From Barron’s — By Elizabeth O’Brien —  

Lawmakers are aiming to significantly reduce child poverty with a new bipartisan proposal that would expand child tax credits.

The Tax Relief for American Families and Workers Act of 2024, unveiled Jan. 16, pairs relief for poor and working-class families with certain business tax breaks favored by the Republican party. It is separate from the spending deal announced Jan. 14 to avert a government shutdown.

A tax credit reduces your tax liability dollar for dollar by the size of the credit. If the credit is refundable, you get any portion in excess of your tax liability back. Under current law, the maximum child tax credit is $2,000 per qualifying child, and for 2023, the refundable part of the credit is worth up to $1,600 for each qualifying child.

Yet many poorer families make too little to fully benefit from the child tax credit as it is currently structured, since they don’t owe income tax. The proposal would increase the maximum refundable portion of the credit to $1,800 for tax year 2023, $1,900 for tax year 2024, and $2,000 for tax year 2025.

“This proposal really targets help to children who need it the most,” says Kris Cox, deputy director of federal tax policy at the Center on Budget and Policy Priorities.

The deal, however, isn’t as comprehensive as the temporary expansion of the child tax credit under the American Rescue Plan of 2021. That measure boosted the credit by at least $1,000 per child that year and made it fully refundable.

Child poverty rose in 2022 after the extra credit expired, and the latest proposal is an effort to alleviate it.

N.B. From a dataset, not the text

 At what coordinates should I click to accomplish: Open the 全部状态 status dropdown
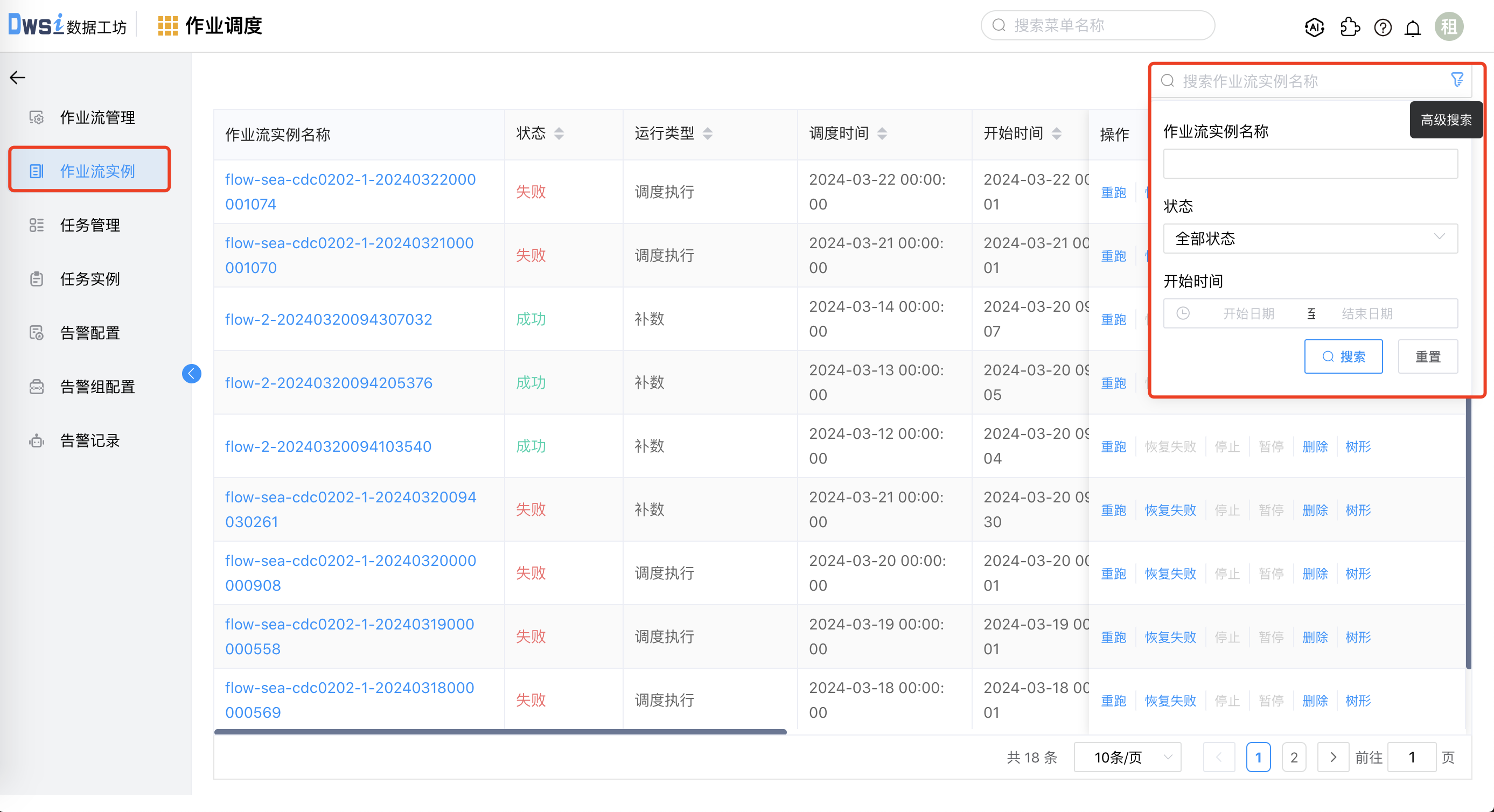[x=1310, y=239]
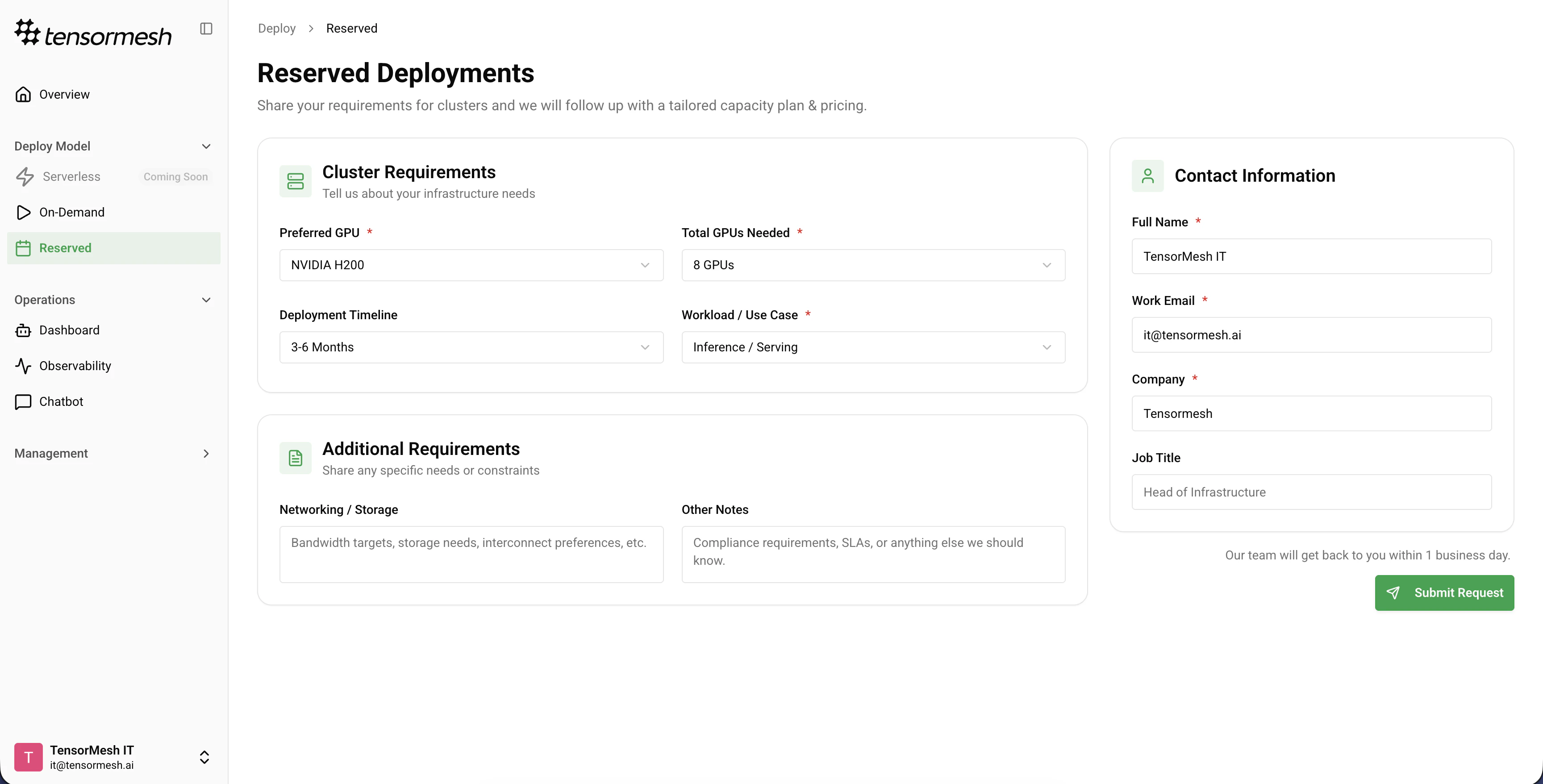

If passed, the bipartisan agreement would apply to tax years 2023, 2024, and 2025. It was announced by Senate Finance Committee Chairman Ron Wyden (D-Ore.) and House Ways and Means Committee Chairman Jason Smith (R-Mo.).

One groundbreaking aspect of the deal is that the $2,000 child tax credit would be indexed for inflation in 2024 and 2025. That should benefit middle-income and affluent families, who generally have enough of a tax liability to benefit from the full $2,000 credit per child. (The credit begins to decrease in value at incomes over $200,000, or $400,000 for married couples filing jointly, and that wouldn’t change under Tuesday’s proposal.)

The measure would also give families with multiple children a greater benefit, as it would change the calculation of the refundable credit to a per-child basis instead of a per-family basis. For instance, a mother with two children who earns $15,000 would receive a $3,600 child tax credit for 2023, up from $1,875 under current law, if the measure passes, according to the Center on Budget and Policy Priorities.

These modifications would have far-reaching effects: In its first year, the proposal would benefit more than one in five children under 17 and would lift as many as 400,000 children above the poverty line, according to the Center on Budget and Policy Priorities’ analysisA Senate release said 16 million children from low-income families would be better off as a result of the plan.

The expanded tax credit would sunset at the end of 2025—along with the current marginal tax rates and other changes put in place by the Tax Cuts and Jobs Act of 2017 —barring Congressional action.

While the proposal has bipartisan support, its passage is “nowhere close to a guarantee,” says Marc Goldwein, senior policy director for the Committee for a Responsible Federal Budget. While sponsors hope to pass the legislation by the start of tax season on Jan. 29, a more likely scenario if the legislation succeeds would be passage in late February or March, he says.